» **Records**:

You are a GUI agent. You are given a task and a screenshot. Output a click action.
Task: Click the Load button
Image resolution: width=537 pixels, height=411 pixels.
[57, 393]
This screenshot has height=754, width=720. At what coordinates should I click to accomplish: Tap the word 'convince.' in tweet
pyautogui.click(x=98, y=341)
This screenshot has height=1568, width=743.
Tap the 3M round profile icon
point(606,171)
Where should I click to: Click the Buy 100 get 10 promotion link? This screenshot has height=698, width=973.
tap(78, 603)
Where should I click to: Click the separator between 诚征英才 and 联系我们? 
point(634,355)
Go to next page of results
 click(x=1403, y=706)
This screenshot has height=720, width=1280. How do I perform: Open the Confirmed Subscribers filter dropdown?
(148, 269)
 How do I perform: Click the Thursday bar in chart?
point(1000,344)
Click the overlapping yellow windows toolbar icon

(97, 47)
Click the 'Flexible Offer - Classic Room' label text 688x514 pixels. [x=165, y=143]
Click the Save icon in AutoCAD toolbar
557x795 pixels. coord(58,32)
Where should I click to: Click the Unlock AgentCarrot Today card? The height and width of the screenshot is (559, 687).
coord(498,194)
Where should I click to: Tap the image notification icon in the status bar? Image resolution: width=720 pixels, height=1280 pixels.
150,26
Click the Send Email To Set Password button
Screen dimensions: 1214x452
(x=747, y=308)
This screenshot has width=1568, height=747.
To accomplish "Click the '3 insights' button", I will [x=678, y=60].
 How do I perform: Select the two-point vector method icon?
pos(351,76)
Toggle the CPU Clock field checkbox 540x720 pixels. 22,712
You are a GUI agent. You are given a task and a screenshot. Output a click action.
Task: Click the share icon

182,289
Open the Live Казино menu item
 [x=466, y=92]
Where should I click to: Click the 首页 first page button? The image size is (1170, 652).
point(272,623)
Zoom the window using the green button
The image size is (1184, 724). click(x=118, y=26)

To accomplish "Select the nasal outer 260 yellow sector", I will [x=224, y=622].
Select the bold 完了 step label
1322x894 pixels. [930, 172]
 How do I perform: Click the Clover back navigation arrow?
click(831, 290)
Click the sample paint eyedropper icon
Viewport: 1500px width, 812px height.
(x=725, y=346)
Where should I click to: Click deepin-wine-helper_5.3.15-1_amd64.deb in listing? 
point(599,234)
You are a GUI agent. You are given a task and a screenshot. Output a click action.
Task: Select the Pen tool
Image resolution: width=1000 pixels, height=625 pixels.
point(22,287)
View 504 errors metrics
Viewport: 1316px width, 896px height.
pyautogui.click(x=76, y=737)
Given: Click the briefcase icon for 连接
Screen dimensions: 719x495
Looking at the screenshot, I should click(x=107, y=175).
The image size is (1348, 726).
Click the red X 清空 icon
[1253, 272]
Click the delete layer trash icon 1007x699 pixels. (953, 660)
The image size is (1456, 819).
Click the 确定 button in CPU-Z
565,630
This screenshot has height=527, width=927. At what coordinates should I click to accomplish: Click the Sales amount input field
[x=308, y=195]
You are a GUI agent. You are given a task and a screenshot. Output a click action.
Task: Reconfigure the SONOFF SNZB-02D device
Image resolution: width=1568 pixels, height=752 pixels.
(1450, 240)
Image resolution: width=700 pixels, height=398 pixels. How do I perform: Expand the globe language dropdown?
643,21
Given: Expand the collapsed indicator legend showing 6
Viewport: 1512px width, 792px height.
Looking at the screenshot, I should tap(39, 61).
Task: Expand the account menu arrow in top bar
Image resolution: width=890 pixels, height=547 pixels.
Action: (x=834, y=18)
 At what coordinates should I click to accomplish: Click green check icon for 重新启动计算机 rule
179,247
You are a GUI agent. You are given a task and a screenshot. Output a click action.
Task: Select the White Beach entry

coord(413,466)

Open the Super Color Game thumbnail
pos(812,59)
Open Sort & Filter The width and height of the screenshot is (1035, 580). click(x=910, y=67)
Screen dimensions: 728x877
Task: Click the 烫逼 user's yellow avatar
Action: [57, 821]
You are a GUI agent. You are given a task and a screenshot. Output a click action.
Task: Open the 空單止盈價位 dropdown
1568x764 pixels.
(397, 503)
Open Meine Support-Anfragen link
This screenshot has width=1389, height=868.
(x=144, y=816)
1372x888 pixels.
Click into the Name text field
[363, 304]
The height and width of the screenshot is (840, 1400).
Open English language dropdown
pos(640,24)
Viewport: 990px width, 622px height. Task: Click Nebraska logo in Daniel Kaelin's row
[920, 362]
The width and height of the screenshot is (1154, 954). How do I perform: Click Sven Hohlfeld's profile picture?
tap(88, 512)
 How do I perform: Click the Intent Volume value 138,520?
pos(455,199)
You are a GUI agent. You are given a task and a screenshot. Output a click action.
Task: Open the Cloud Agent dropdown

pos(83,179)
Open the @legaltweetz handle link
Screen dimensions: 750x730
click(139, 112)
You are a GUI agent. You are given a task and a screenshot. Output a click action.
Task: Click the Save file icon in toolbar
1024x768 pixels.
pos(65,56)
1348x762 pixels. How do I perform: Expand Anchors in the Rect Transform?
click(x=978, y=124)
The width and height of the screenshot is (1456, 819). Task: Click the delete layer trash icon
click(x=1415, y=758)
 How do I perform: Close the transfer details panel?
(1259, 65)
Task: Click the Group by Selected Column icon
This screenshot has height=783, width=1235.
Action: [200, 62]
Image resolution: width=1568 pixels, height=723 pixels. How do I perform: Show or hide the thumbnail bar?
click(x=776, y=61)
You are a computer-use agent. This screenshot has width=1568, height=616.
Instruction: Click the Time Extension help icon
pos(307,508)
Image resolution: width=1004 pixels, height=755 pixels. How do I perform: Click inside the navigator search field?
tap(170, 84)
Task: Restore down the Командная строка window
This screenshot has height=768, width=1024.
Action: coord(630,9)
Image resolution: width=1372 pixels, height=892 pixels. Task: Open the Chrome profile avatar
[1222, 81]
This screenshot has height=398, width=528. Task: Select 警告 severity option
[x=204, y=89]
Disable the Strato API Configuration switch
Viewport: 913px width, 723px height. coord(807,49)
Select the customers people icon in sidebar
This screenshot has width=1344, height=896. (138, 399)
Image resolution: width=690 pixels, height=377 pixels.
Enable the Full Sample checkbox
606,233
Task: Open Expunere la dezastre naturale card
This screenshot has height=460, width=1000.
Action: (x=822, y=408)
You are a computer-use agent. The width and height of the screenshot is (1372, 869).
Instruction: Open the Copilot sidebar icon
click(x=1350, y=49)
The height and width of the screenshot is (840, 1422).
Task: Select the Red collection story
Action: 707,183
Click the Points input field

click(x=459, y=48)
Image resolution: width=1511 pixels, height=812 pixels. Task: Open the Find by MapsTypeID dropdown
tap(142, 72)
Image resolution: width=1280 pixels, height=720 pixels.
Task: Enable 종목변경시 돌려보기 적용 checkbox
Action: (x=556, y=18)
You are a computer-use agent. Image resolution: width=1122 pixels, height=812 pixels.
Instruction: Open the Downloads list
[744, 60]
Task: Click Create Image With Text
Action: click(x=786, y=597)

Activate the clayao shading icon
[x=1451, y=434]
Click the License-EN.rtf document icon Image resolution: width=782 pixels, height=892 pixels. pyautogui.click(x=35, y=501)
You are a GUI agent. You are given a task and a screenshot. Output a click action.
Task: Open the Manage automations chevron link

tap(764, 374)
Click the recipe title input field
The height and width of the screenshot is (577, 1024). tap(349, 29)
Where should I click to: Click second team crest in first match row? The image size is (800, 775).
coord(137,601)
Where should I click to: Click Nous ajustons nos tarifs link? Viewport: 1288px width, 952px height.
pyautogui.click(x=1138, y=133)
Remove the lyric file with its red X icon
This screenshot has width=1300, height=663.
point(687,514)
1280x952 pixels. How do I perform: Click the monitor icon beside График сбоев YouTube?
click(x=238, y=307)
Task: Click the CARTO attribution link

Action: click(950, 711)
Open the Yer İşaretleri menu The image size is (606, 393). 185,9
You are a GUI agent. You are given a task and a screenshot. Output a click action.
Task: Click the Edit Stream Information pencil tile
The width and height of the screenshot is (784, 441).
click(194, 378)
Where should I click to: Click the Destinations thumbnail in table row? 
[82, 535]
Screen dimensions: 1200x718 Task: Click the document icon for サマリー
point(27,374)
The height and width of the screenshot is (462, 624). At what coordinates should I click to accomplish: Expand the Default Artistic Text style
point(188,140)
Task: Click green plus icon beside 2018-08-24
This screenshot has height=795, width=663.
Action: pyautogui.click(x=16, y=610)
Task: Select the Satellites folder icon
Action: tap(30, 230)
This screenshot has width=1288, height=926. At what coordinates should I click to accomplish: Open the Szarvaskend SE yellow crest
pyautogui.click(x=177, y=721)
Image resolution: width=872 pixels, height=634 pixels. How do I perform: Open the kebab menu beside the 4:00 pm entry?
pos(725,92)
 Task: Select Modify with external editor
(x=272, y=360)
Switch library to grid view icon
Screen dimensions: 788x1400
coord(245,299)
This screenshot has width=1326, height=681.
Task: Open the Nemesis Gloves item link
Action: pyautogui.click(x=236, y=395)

» **Directions for this task**: Extract the lines exactly as they appear, starting at the line that contains "You are a computer-use agent. The" and ending with the line that contains "point(188,140)".

» **Correct result**:
You are a computer-use agent. The width and height of the screenshot is (1372, 869).
Instruction: Open the Copilot sidebar icon
click(x=1350, y=49)
The height and width of the screenshot is (840, 1422).
Task: Select the Red collection story
Action: 707,183
Click the Points input field

click(x=459, y=48)
Image resolution: width=1511 pixels, height=812 pixels. Task: Open the Find by MapsTypeID dropdown
tap(142, 72)
Image resolution: width=1280 pixels, height=720 pixels.
Task: Enable 종목변경시 돌려보기 적용 checkbox
Action: (x=556, y=18)
You are a computer-use agent. Image resolution: width=1122 pixels, height=812 pixels.
Instruction: Open the Downloads list
[744, 60]
Task: Click Create Image With Text
Action: click(x=786, y=597)

Activate the clayao shading icon
[x=1451, y=434]
Click the License-EN.rtf document icon Image resolution: width=782 pixels, height=892 pixels. pyautogui.click(x=35, y=501)
You are a GUI agent. You are given a task and a screenshot. Output a click action.
Task: Open the Manage automations chevron link

tap(764, 374)
Click the recipe title input field
The height and width of the screenshot is (577, 1024). tap(349, 29)
Where should I click to: Click second team crest in first match row? The image size is (800, 775).
coord(137,601)
Where should I click to: Click Nous ajustons nos tarifs link? Viewport: 1288px width, 952px height.
pyautogui.click(x=1138, y=133)
Remove the lyric file with its red X icon
This screenshot has width=1300, height=663.
point(687,514)
1280x952 pixels. How do I perform: Click the monitor icon beside График сбоев YouTube?
click(x=238, y=307)
Task: Click the CARTO attribution link

Action: click(950, 711)
Open the Yer İşaretleri menu The image size is (606, 393). 185,9
You are a GUI agent. You are given a task and a screenshot. Output a click action.
Task: Click the Edit Stream Information pencil tile
The width and height of the screenshot is (784, 441).
click(194, 378)
Where should I click to: Click the Destinations thumbnail in table row? 
[82, 535]
Screen dimensions: 1200x718 Task: Click the document icon for サマリー
point(27,374)
The height and width of the screenshot is (462, 624). At what coordinates should I click to accomplish: Expand the Default Artistic Text style
point(188,140)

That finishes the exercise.